What I do not regret is going in the first place. The people I met, the experiences we shared, the knowledge I gained about myself and the Philippines were invaluable. Like so many Peace Corps Volunteers and Peace Corps hopefuls, my desire to serve and travel was a zealous burn. Only in going did I learn how misplaced that desire was, how ill-suited I was to weathering Peace Corps warfare and certain realities of service. But the Philippines is always with me - I eat silog on a regular basis and recently tried my hand at leche flan again, I pine for fruits and desserts I just can't have, I consider the Pinoy "third party" method of disagreement a valid option, I mix my Cebuano with my Thai and contemplate the necessity of pasalubog. I was profoundly affected by my time in the Philippines, as all PCVs are affected by their countries of service. In some ways, I am better for this - my efforts to better understand the religious life persist, as does my disdain for the American propensity toward celebrity worship in the face of far graver needs. In other ways, I wonder how long it will take me to shuffle off the Philippine shadow - whereas before service I was unfazed by, say, cinematic sensuality, I am now uncomforable with sexual content in films or even kissing on TV, a product of living in a more conservative society. I suppose we cannot pick and choose how we will integrate our experiences, and reconciling my Philippine life with my American one is my ongoing personal project, even eight months after I left.

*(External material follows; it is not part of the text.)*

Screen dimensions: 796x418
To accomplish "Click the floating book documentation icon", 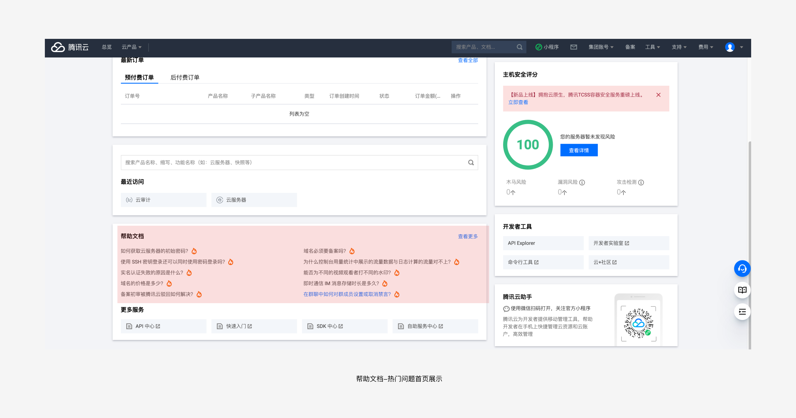I will pyautogui.click(x=742, y=290).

I did not, however, storm into this blog again just to wax on about my personal changes and post-service progress. What I wanted to write is this: I am so proud of my fellow PCVs from batch 267. They have done a tremendous job in the face of their own adversity, in whatever form that adversity presents itself. Whether they are Ed volunteers, CYF or CRM, they have made personal strides as well as professional ones. I am so happy for all their small and large triumphs, I sympathize with their setbacks, and I rejoice in their strength of character. They do what I could not.

This will be the final entry in this blog. I considered resurrecting it as a more personal, non-Peace Corps related blog, but I find the subjects of my life to be not terribly blogworthy, and the internet does not need another idiot riding the waves, thinking the mundanity and minutiae of their every days are somehow compelling.

I am signing out. Good luck, Peace Corps Philippines 267. You make me so proud.